Jリーグの外国人枠が変わりそうだ。

 J1では早ければ来シーズンから、現行3人の出場枠が5人に拡大される。
外国人枠の議論でポイントとなるのは、「拡大による競技力の向上」と「自国の選手の出場機会の確保」に、どのようなバランスを見出すのかにある。年齢的には10代後半から20代前半あたりの選手で、ポジション的にはセンターバックとストライカーが、外国人枠拡大の影響を強く受けると考えられる。

 もっとも、各チームが外国人枠の拡大をすぐに、最大限に生かすのかには、疑問符が付く。
 まずは予算の問題がある。

 外国人選手の待遇はチームによって異なるが、基本的には住居と自家用車を用意する。その他にも母国との航空運賃代、家事や生活事務の代行、家族のケアなど、費用と手間がかかるものだ。

 もちろん、通訳も必要である。5人の外国人が同じ言語を話すから通訳はひとりでOK、というわけにはいかない。通訳はピッチ外でもマネージャーのように寄り添い、選手とその家族をサポートする。5人すべてが同じ言語を話し、なおかつ手のかからない選手だとしても、3人はいないと仕事がまわらないだろう。

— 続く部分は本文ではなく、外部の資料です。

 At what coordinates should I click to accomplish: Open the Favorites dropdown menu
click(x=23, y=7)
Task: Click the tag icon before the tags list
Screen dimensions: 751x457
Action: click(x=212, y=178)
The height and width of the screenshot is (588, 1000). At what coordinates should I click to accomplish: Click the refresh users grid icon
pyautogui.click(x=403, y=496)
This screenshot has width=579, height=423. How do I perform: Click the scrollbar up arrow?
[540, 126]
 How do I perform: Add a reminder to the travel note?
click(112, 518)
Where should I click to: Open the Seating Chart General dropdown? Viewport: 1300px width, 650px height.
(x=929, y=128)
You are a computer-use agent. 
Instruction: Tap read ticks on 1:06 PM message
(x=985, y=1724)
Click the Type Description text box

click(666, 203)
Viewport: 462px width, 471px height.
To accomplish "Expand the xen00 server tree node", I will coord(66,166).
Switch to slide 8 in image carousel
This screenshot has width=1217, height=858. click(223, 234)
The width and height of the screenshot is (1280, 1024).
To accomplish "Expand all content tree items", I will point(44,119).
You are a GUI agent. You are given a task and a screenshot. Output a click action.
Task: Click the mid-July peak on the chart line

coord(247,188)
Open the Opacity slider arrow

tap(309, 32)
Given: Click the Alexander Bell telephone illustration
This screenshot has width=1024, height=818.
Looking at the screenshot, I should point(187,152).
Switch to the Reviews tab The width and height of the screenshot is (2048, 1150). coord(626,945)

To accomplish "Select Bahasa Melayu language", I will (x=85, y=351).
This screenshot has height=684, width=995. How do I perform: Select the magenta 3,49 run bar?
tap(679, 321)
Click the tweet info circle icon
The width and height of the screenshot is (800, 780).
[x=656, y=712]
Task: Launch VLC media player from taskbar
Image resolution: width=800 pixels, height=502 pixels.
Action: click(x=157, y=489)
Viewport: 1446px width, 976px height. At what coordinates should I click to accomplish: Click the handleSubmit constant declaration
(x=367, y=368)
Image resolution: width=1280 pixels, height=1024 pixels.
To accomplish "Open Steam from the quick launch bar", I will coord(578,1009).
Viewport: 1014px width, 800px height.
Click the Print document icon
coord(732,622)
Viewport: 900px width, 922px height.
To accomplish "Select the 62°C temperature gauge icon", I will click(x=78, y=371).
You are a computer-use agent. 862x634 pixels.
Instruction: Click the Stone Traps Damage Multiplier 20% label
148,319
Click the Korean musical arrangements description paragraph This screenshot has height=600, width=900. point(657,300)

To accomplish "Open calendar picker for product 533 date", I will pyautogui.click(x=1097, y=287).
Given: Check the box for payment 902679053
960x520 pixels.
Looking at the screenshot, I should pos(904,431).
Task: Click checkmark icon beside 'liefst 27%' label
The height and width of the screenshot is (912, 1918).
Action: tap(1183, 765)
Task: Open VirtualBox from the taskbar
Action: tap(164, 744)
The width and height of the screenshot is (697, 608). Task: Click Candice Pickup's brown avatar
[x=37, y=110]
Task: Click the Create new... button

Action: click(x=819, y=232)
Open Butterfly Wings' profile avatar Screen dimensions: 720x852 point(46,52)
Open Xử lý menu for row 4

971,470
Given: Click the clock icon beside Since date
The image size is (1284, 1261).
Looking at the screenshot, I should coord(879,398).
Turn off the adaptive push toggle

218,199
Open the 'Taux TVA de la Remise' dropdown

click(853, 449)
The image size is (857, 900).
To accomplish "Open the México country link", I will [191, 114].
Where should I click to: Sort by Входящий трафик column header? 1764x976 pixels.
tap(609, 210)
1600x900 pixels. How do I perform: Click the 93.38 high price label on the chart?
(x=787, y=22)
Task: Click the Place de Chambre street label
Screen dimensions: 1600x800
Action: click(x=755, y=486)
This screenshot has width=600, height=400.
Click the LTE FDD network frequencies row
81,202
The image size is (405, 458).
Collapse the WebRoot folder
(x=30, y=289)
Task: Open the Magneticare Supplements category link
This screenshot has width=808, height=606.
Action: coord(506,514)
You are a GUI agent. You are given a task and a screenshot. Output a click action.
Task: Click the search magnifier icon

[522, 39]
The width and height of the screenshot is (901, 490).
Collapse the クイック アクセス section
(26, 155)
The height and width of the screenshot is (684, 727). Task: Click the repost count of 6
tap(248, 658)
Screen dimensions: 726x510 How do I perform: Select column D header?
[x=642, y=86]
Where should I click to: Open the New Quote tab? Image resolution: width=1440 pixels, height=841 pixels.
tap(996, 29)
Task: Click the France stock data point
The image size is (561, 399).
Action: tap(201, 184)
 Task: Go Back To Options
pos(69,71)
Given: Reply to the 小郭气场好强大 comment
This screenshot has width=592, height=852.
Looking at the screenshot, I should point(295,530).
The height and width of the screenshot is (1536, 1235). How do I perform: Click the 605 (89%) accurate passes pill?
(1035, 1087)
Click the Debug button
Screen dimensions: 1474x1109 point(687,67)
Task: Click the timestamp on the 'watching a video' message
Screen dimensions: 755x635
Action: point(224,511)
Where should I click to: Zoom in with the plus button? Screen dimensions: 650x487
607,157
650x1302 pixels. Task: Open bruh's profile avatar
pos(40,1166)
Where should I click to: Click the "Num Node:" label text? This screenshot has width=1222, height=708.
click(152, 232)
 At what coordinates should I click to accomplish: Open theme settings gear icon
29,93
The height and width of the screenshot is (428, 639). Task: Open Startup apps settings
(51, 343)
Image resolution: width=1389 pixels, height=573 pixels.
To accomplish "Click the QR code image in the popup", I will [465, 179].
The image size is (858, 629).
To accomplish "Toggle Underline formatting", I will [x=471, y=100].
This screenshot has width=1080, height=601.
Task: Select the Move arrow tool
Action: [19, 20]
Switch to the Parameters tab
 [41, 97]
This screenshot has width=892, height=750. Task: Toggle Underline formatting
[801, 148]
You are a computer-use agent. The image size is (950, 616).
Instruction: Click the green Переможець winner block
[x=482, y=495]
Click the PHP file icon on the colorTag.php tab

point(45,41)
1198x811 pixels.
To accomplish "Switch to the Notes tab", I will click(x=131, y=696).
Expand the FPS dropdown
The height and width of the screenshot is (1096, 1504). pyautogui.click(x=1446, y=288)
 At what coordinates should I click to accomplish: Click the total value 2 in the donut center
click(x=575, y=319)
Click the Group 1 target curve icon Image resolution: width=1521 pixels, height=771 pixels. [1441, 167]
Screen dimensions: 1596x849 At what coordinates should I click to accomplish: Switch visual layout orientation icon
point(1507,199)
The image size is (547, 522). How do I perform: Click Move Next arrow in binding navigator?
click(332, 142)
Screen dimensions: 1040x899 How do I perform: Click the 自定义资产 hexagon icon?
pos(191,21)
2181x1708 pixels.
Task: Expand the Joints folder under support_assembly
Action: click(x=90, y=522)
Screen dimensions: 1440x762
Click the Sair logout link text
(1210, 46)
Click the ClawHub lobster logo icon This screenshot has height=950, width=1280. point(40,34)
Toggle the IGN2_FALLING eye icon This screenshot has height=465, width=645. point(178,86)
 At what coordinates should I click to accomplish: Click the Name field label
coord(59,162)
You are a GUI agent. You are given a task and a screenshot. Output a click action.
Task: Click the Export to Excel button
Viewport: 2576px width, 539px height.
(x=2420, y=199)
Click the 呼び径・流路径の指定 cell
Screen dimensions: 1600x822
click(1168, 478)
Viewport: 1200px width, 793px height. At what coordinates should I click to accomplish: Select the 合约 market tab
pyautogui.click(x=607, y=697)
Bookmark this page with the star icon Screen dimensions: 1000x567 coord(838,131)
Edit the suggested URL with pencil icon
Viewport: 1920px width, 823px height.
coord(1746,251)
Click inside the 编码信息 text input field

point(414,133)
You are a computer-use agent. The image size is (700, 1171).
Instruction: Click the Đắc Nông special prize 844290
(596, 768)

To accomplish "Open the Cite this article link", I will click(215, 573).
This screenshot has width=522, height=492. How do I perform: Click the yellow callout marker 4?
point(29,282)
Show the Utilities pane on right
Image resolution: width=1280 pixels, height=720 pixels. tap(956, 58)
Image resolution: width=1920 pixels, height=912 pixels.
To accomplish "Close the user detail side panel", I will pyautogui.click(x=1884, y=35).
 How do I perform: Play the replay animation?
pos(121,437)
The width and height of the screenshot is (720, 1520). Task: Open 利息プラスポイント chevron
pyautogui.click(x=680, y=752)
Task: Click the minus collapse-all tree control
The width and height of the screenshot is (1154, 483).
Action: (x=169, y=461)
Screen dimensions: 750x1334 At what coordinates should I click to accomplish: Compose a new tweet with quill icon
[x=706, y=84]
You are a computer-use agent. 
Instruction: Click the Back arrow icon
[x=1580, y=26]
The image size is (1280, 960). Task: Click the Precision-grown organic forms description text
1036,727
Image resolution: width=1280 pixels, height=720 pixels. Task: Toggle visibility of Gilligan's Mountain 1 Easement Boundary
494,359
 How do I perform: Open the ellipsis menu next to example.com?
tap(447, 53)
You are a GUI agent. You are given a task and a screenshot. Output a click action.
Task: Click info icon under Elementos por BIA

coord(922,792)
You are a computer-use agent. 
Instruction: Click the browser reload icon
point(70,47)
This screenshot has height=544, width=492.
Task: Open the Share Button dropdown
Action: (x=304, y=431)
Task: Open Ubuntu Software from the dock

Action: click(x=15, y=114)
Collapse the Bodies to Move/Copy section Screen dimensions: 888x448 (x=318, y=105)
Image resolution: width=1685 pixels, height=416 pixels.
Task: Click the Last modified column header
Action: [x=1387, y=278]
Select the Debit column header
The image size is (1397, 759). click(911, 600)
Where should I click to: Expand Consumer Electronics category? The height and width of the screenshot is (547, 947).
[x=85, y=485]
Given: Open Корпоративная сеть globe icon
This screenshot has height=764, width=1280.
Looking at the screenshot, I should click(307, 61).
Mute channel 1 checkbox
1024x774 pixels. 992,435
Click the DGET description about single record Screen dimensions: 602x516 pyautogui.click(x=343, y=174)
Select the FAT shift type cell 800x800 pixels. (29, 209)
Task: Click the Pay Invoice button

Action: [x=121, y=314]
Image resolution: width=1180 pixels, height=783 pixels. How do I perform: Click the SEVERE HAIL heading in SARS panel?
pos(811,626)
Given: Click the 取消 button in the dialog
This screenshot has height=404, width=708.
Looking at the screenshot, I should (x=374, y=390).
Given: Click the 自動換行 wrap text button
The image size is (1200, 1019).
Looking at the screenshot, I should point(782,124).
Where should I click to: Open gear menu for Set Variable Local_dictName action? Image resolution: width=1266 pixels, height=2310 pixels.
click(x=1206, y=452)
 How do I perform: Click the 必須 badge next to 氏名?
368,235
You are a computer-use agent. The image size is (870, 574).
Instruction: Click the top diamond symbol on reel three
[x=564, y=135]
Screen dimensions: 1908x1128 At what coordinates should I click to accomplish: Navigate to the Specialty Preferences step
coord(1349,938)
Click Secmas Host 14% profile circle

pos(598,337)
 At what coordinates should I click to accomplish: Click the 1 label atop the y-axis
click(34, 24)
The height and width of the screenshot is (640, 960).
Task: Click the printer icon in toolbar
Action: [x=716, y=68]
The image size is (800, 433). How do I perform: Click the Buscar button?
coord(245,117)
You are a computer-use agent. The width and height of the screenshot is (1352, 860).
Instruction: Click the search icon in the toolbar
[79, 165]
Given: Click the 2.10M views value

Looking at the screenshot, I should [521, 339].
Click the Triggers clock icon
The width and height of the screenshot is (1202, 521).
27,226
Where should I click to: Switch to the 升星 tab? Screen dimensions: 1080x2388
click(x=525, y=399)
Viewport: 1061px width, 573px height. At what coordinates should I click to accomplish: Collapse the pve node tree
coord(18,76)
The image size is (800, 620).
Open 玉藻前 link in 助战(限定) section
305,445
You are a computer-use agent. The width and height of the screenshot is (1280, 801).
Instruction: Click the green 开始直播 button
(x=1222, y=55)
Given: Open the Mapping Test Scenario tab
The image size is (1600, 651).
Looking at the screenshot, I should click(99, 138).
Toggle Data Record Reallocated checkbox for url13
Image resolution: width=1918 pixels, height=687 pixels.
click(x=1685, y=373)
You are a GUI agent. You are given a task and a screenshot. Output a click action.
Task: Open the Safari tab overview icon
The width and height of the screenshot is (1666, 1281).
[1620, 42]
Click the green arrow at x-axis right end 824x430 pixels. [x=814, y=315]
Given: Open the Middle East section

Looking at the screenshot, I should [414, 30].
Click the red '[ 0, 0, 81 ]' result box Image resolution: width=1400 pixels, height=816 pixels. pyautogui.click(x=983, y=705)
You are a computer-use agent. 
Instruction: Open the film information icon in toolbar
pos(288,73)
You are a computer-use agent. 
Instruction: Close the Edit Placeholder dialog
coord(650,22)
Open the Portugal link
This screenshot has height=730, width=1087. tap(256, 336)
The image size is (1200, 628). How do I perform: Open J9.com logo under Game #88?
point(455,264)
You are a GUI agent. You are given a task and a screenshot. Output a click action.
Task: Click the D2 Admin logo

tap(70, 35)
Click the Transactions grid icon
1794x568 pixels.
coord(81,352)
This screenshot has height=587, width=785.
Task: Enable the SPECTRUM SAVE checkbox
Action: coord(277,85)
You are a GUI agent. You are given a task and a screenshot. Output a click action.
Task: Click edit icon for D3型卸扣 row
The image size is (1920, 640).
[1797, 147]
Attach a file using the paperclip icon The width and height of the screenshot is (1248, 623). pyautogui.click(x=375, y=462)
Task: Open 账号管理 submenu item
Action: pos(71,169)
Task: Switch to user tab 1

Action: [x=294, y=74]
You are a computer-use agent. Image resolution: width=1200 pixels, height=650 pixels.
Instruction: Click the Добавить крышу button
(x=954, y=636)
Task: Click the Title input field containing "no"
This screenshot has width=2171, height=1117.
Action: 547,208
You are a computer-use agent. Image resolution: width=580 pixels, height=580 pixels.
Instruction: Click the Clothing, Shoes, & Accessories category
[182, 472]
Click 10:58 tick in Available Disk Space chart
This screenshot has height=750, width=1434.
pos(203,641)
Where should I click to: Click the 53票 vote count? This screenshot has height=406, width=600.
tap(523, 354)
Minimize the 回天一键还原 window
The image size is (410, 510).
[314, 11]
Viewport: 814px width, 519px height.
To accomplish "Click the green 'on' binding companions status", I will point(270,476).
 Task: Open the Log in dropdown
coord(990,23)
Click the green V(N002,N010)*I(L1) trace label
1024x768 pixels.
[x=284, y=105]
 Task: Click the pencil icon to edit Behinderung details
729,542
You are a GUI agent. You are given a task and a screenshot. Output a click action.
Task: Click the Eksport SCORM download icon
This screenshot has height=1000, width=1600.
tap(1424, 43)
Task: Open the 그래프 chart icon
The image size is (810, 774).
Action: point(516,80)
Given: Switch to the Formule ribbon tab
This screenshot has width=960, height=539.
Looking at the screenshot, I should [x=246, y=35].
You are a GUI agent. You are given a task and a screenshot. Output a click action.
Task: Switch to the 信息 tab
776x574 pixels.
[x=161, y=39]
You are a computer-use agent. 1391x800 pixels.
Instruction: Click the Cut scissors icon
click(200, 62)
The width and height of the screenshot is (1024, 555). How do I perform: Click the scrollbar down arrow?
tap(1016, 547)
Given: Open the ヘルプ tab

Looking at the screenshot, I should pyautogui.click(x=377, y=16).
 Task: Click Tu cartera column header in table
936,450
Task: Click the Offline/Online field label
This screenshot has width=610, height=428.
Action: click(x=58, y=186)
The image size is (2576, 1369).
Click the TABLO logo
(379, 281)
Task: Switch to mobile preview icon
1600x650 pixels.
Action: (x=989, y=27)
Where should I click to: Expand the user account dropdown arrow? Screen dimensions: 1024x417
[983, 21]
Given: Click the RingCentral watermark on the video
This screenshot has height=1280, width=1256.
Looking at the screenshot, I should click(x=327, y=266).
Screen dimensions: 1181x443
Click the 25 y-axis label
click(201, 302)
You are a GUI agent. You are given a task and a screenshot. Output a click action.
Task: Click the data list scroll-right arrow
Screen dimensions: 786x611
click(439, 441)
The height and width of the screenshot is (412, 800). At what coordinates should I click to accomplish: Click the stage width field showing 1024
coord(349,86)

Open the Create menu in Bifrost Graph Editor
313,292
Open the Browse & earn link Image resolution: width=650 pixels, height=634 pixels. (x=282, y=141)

 5人の外国人を獲得できる資金を持ったクラブでも、戦力アップにつながる選手を5人集められるか。

 外国人なら誰でもいいわけではなく、ポジションバランスも考えなければならない。基本的にはセンターラインや人材の手薄なキャラクター──たとえば、左利きのサイドバック──が欲しいのだろうが、J1の全18チームがすぐに5人を揃えるとは考えにくい。
Jリーグ各クラブの外国人選手の補強は、実績重視の傾向が強い。日本国内で過去にプレーしたことのある選手が重用される。

 そこには、限られた予算を無駄なく使いたい、失敗したくないという思惑がある。外国人選手の供給ルートが限られていることも、複数のクラブでプレーする選手が多い理由にあげられる。いずれにせよ、リスクのある投資をしてでも5人揃える、という発想は薄いのではないだろうか。

 ヨーロッパのビッグクラブでは、自国の選手がスタメンにひとりもいない、といった状況が以前から生まれている。各クラブを外国人選手の獲得へ駆り立てるのは、とにもかくにも試合数が多いからだ。

 国内リーグとカップ戦に加えてチャンピオンズリーグやヨーロッパリーグを戦い、それぞれのタイトルを目ざすために、一定水準以上の戦力を揃える。ターンオーバーができるようにする。そのためには、即戦力の外国人の補強が効果的である、という考え方が広がっていった。

 ひるがえってJリーグは、ターンオーバーが必須となるほどの過密日程にならない。今シーズンの鹿島アントラーズのように、ACLで勝ち上がりながら天皇杯とルヴァンカップも勝ち抜けていくと、試合数は一気に増える。それにしても、ごく限られたクラブしか直面しない。ACL出場クラブには外国人枠の拡大が魅力的に映りそうだが、その他のクラブはそこまで前向きにならない気がする。
外国人枠の拡大が正式に決まれば、各クラブへの選手の売り込みは増加する。それによって供給ルートも拡がっていくだろうが、19年から導入されたとしても、すぐに外国人選手が急増することにはつながらないはずだ。

 導入直後は二極化が進むのではないか。ヴィッセル神戸のように積極的に外国人選手を獲得するクラブと、しばらくは様子を見るクラブに分かれる気がする。

 外国人選手に頼らないチーム作りを、はっきりと打ち出すクラブが出てくるかもしれない。J1とJ2を行き来することになっても、地元出身の選手を育てることに軸足を置く、というクラブにも、それなりのメリットはある。トップチームへ昇格する選手が増えれば、「自分もあのチームでプロに」と考える選手が育成組織の門を叩き、その結果として優秀な人材が集まってくるかもしれない。

 外国人枠を無条件に拡大することには、率直に言って抵抗がある。ただ、各クラブの性格が明確になり、リーグ全体として多様性を持つことはできるなら、必ずしも悪いことではない。

 大切なのは「育成」の観点を失わないことだ。ヨーロッパの主要リーグが取り入れているホームグロウン性などを参考にしながら、若い選手の成長が阻害されない手当てをしていくべきだろう。